# Activities:
[1] According to the text on UK cinemas and the pandemic, by how much would capacity decrease if social distancing rules were put in place?
[2] List every fixed cost that the text on UK cinemas and the pandemic names specifically.
[3] Please reproduce the passage of the text on UK cinemas and the pandemic between "The cinema houses are making" and "change in perception.", inclusive.

The cast of the movie might be asked to wear their own clothes. Personal items sharing is likely to be prohibited. The extra crew members in an acting sequence might be replaced by the use of visual effects and technology. Moreover, foreign actors would have to undergo mandatory health check-ups and quarantine procedures.
As the UK begins to ease lockdown measures, the conventional cinema houses and theatres need to implement social distancing and hygiene measures.
The outbreak of the novel coronavirus has severely dented the entertainment sector. The pandemic caused the film industry to shut down in the UK. Since 20th March onwards, cinemas were banned in the UK. The cinema houses are looking forward to July re-opening and actively seeking a directive from the government. Most of the movies have been postponed until the end of this year. High-value investments in production are currently sitting suspended around the UK due to the unprecedented crisis caused by the novel coronavirus.
The cinema houses are making changes to the infrastructure such as spaced-out seating, installation of acrylic screens and many other small alterations which could increase the confidence level of consumers and mark their return to cinema houses. The conventional cinema has always held a firm stance against the challenges posed by the Spanish Flu, technological advancements such as DVD and OTT platforms. The cinema houses believe that if the reproductive rate (R) remains less than one, and if the UK manages to avoid a second wave of the pandemic, things will change drastically with the change in perception.
The cinema houses are currently struggling for income generation. In addition, fixed costs such as utilities, security, insurance, and many of other recurring expenses are burning a hole in the pockets of the entertainment houses. The main issue for these entertainment houses is to implement social distancing rules in old buildings and auditoriums. Even if these rules are implemented, this would lead to a decrease in capacity by at least 20 per cent, which could raise questions on the viability of the project. The businesses in this sector are currently chalking out refurbishment plans and working on optimisation of costs.

# Record extracts:

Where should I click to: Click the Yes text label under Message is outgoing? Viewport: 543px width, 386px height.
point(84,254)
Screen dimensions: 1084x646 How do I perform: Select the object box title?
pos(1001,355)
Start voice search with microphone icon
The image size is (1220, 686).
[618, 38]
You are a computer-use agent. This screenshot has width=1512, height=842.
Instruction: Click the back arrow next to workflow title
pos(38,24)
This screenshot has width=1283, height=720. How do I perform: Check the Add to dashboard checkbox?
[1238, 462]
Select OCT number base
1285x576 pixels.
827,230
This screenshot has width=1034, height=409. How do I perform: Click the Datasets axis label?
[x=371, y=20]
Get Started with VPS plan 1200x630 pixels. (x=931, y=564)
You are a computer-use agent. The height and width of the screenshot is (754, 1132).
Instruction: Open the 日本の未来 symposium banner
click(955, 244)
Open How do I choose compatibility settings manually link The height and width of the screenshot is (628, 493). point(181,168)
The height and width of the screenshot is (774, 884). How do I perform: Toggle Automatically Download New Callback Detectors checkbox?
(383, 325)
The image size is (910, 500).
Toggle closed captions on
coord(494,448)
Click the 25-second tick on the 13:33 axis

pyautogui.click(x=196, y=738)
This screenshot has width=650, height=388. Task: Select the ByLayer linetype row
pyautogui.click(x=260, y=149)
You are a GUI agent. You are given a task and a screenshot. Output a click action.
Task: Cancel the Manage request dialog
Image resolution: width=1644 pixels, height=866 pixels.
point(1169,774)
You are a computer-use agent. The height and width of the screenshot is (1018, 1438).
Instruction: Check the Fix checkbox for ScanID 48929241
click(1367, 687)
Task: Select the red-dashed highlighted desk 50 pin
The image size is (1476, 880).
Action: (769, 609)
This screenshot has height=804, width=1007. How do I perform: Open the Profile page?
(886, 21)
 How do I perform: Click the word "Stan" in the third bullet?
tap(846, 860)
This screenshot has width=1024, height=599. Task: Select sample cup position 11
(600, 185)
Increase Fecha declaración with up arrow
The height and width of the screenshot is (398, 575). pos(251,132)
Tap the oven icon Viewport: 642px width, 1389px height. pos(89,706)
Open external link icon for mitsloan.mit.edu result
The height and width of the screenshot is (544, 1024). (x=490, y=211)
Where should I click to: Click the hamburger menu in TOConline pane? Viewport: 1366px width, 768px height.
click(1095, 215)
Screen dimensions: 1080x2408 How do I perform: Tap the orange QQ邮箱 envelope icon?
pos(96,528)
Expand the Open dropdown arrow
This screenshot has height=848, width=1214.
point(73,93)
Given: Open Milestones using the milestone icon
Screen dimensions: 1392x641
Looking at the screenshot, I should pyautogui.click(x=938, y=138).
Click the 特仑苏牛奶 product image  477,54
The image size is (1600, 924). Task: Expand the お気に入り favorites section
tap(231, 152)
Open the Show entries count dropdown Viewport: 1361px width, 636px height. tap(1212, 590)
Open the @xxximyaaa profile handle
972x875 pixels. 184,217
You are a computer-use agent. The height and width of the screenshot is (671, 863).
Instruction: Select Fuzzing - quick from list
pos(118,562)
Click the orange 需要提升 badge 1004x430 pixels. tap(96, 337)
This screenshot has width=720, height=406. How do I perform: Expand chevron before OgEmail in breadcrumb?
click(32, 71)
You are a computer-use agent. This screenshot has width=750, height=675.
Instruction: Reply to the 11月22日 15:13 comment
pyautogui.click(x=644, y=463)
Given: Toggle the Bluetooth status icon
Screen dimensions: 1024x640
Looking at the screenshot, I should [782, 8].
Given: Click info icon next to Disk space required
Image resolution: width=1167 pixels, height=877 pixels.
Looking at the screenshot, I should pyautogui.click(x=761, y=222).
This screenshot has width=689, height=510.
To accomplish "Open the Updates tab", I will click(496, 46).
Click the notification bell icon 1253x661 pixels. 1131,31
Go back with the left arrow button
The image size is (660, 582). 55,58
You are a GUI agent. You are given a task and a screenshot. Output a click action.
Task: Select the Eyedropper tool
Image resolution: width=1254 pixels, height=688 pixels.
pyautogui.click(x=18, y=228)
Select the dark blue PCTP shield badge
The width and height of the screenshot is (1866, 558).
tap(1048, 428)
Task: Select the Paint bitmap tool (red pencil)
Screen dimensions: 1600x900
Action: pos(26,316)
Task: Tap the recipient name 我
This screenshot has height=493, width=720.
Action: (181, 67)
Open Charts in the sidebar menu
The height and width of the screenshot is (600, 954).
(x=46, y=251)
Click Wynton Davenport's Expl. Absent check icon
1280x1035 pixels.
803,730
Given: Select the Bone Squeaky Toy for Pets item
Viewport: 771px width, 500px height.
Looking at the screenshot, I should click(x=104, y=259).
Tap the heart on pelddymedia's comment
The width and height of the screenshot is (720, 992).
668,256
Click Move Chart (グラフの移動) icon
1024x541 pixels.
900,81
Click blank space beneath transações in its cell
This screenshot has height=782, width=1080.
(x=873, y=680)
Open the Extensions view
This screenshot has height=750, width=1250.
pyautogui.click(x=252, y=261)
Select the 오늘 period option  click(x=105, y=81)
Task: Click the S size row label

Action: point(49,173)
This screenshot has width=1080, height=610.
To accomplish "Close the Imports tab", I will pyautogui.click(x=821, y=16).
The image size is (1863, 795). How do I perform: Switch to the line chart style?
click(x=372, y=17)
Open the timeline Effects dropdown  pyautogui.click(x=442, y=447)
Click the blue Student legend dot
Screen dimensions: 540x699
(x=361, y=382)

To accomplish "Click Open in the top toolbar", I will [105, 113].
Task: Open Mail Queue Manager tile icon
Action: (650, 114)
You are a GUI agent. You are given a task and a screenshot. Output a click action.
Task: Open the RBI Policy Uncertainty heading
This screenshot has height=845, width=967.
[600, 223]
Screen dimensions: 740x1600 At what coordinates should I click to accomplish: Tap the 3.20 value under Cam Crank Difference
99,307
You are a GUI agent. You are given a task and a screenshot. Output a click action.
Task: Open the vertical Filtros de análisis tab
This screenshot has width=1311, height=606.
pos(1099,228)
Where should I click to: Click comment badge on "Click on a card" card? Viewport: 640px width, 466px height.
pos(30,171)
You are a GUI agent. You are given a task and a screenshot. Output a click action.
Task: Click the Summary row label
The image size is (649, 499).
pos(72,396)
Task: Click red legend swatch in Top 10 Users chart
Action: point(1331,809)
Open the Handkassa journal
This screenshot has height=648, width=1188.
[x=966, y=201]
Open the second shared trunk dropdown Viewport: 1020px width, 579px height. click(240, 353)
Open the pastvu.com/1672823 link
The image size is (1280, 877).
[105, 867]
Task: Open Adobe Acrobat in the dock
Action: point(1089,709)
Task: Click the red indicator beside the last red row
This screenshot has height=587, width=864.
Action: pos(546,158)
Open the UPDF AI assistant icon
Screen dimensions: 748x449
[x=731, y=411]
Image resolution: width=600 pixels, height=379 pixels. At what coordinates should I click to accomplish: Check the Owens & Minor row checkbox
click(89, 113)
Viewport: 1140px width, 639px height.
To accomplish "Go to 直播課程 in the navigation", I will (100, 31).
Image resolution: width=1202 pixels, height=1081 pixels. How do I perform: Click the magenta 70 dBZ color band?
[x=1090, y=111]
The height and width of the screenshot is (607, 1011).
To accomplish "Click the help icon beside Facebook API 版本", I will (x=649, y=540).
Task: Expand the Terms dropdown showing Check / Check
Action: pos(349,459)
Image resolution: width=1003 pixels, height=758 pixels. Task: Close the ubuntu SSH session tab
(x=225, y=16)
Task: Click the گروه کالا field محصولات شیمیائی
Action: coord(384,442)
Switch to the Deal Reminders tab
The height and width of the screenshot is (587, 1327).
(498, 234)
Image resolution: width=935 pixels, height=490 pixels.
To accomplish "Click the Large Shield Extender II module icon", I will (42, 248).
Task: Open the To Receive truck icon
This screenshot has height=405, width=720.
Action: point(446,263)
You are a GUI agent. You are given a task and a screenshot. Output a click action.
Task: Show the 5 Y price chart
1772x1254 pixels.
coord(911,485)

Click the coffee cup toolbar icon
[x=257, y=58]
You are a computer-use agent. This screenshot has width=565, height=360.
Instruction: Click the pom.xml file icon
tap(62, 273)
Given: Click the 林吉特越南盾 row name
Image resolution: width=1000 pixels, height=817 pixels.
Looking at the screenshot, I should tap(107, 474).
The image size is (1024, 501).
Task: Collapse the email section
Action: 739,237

# Expected outputs:
[1] By at least 20 per cent.

[2]
- utilities
- security
- insurance

[3]
The cinema houses are making changes to the infrastructure such as spaced-out seating, installation of acrylic screens and many other small alterations which could increase the confidence level of consumers and mark their return to cinema houses. The conventional cinema has always held a firm stance against the challenges posed by the Spanish Flu, technological advancements such as DVD and OTT platforms. The cinema houses believe that if the reproductive rate (R) remains less than one, and if the UK manages to avoid a second wave of the pandemic, things will change drastically with the change in perception.